Excerpt to read
□ □ □ □ □ □ □

The proprietress of a small restaurant named Miyuki. She has a methodical personality and cooks carefully and thoroughly (according to Ōtsuki, it is not the average cooking that "a plebeian runt" could achieve) and likes Western movies more than Japanese ones. When Ōtsuki first visited, he liked the food and the low price, and became a regular visitor to the restaurant, to the point that a bottle of shochu is kept there specifically for him. At the cherry blossom viewing camp, she was greeted by Miyamoto as special guest and served him sushi wrapped in fried tofu.

A former laborer from the underground labor facility. He is from Saga Prefecture. He has a caring and gentle nature and is well-liked by Ōtsuki and others. During the economic bubble burst, he got sent underground when he was over thirty years old and continued to spend his days there for nearly a quarter of a century until his sentence finally expired. However in the meantime, he had not been outside once and got his information exclusively from old newspapers and magazines, so his knowledge of the outside world, such as slang and incidents, was all outdated. He asked Ōtsuki to escort him for one day after his sentence expired due to his anxiety about going above ground (Kimura paid for Ōtsuki's pass), and although he was teased for his naivete by Ōtsuki and believing Ōtsuki's lies, he showed that he was willing to take a stand to protect Ōtsuki from being beaten up by a group of hoodlums. After that, he began working as a traffic manager and lives in an apartment along the Seibu Line, where Ōtsuki and his friends sometimes visit and stay. He falls in love with the middle-aged female employee of a large bakery.

□ □ □ □ □ □ □

Data provided
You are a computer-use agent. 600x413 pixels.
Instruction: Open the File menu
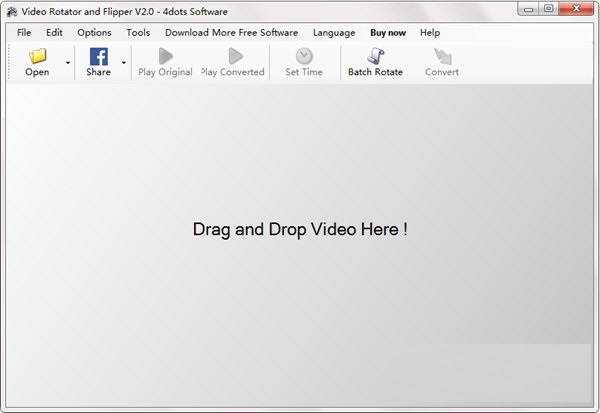pyautogui.click(x=24, y=32)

□ □ □ □ □ □ □

Written task 1
Using the character descriptions, decide whether each statement agrees with them. Answer yes or no for each, and quote the exact words that settle it.
(a) The restaurant owner likes Japanese movies more than Western ones.
(b) The former laborer is from Saga Prefecture.
(c) While underground, the former laborer went outside a few times.
Written task 2
Continue the character descriptions from their last sentence.

Expected output 1
(a) No: "likes Western movies more than Japanese ones"
(b) Yes: "He is from Saga Prefecture."
(c) No: "he had not been outside once"

Expected output 2
Makita's first-born son. He visited the cherry blossom viewing camp with his father and brother. Numakawa taught him the rules of mahjong and they gave each other a thumbs-up when they said goodbye.

Makita's second son. He visited the cherry blossom viewing camp with his father and brother and bragged to the diner lady about the games he had brought with him, but he then gets tired of playing and falls sound asleep.

Numakawa's younger brother who is similar to him in both face and voice. He moves from Miyazaki to Tokyo for a job transfer and meets Ōtsuki's group who are waiting for him in front of Shinjuku station, where he meets his brother Takuya for the first time in six or seven years. He tells Ōtsuki and Isawa about his brother's true feelings at a bar and asks them to take care of him, but while Ōtsuki and Isawa are kind to him, his brother is hard on him. He later leaves the three of them with some money.

A hairdresser who previously wanted to be a novelist. He is 36 years old. He runs into Ōtsuki, who asked for an intestine stew. He tries to recommend Ōtsuki a Kendo Kobayashi-like hairstyle, which causes Ōtsuki's hair to look like Kobayashi's at the end of his outing. He chooses immortality immediately, given Nozaki's choices between immortality or dying now, but Nozaki points out that he does not understand true immortality. Later, he writes the first two lines of his novel, but falls asleep.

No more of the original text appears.